### Latihan
Ringkas kutipan tentang teori belajar konstruktivisme di bawah ini dalam dua kalimat.

### Kutipan
Teori belajar konstruksivisme membawa implikasi dalam pembelajaran yang harus bersifat kolektif atu kelompok. Proses sosial masing-masing siswa harus bisa diwujudkan. C. Asri Budiningsih dalam buku Pembelajaran Moral menyatakan bahwa keberhasilan belajar sangat ditentukan oleh peran social yang ada dalam diri siswa. Dalam situasi sosial akan terjadi situasi saling berhubungan, terdapat tata hubungan, tata tingkah laku dan sikap diantara sesame manusia. Konsekuensinya, siswa harus memiliki keterampilan untuk menyesuaikan diri (adaptasi) secara cepat.
Bagi kaum konstruktivis, mengajar bukanlah kegiatan memindahkan pengetahuan dari guru kepada siswa, melainkan suatu penciptaan suasana yang memungkinkan siswa membangun sendiri pengetahuannya. Mengajar berarti partisipasi aktif guru bersama-sama siswa dalam membangun pengetahuan, membuat makna, mencari kejelasan, bersikap kritis, dan mengadakan justifikasi. Jadi mengajar adalah belajar itu sendiri. Menurut prinsip konstruktivisme, guru berperan sebagai mediator dan fasilitator yang membantu agar proses belajar siswa berjalan sebagaimana mestinya. Sebagai fasilitator dan mediator tugas guru dapat dijabarkan sebagai berikut:
a. Menyediakan pengalaman belajar yang memungkinkan siswa bertanggung jawab dalam merencanakan aktivitas belajar, proses belajar serta hasil belajar yang diperolehnya. Dengan demikian menjadi jelas bahwa memberi kuliah atau ceramah bukanlah tugas utama guru. Memberikan sejumlah kegiatan yang dapat merangsang keingintahuan siswa dan mendorong mereka untuk meng-ekspresikan gagasan-gagasannya serta mengkomukasikan-nya secara ilmiah;
b. Menyediakan sarana belajar yang merangsang siswa berpikir secara produktif. Guru hendaknya menciptakan rangsangan belajar melalui penyediaan situasi problematik yang memungkinkan siswa belajar memecahkan masalah
c. Memonitor, mengevaluasi dan menunjukkan tingkat perkembangan berpikir siswa. Guru dapat menunjukkan dan mempertanyakan sejauh mana pengetahuan siswa untuk menghadapi persoalan baru yang berkaitan dengan pengetahuan yang dimilikinya. (Ditulis Oleh Drs.Agustinus Maniyeni, M.Pd – Dalam buku “Wawasan Pembelajaran” halaman 1-15)

### Data Tersedia
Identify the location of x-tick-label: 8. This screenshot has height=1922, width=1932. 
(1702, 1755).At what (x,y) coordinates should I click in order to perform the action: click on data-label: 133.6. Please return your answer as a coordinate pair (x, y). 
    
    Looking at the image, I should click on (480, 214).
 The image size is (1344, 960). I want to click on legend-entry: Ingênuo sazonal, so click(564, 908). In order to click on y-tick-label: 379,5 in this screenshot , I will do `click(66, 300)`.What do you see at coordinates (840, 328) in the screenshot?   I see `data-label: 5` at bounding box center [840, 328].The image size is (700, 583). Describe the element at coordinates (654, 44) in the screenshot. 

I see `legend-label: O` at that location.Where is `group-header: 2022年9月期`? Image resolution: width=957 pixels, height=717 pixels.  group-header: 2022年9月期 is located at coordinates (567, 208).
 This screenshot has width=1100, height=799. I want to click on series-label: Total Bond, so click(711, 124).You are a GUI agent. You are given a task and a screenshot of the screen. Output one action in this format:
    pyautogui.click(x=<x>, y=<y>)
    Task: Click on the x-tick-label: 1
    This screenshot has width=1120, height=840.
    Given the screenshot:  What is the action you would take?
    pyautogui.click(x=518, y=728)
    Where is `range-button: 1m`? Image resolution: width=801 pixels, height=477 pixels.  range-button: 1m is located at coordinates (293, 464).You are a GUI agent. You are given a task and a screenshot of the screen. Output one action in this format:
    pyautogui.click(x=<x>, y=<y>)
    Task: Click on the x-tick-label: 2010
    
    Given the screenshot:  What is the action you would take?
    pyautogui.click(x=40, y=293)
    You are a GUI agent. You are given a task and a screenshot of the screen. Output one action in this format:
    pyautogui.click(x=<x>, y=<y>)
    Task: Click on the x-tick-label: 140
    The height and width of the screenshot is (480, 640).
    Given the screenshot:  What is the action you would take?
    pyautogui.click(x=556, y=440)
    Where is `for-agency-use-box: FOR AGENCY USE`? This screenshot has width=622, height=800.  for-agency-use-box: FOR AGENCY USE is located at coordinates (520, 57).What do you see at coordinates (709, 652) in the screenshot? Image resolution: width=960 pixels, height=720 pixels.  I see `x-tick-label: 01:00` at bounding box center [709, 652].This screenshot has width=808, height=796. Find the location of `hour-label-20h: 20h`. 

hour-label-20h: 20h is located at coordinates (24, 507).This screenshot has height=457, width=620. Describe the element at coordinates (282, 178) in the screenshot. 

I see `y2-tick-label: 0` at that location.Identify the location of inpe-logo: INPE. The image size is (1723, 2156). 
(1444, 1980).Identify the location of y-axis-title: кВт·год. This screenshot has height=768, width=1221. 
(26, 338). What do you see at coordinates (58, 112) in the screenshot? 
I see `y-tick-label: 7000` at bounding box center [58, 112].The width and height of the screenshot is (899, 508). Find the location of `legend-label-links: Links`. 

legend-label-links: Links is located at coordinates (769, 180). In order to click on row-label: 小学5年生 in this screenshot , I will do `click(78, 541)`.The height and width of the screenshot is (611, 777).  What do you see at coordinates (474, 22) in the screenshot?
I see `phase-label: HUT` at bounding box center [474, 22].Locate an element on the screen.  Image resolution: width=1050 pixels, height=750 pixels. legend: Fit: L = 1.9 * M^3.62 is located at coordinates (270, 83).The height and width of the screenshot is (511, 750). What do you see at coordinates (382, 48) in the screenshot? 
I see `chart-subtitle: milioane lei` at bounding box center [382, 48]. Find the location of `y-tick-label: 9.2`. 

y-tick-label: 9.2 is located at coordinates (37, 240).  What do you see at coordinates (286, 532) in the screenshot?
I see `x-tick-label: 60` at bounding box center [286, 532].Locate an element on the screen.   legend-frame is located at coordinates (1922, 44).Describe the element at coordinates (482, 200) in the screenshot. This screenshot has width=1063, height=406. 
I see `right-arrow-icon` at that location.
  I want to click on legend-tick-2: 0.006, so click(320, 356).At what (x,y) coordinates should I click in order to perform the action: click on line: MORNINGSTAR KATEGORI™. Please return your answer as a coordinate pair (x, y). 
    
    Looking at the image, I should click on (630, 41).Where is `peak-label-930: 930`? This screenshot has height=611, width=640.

### Jawaban Tugas
Teori belajar konstruktivisme menuntut pembelajaran yang bersifat kelompok, dan keberhasilan belajar sangat ditentukan oleh peran sosial dalam diri siswa. Mengajar bukan memindahkan pengetahuan dari guru ke siswa, melainkan menciptakan suasana agar siswa membangun pengetahuannya sendiri, dengan guru berperan sebagai mediator dan fasilitator.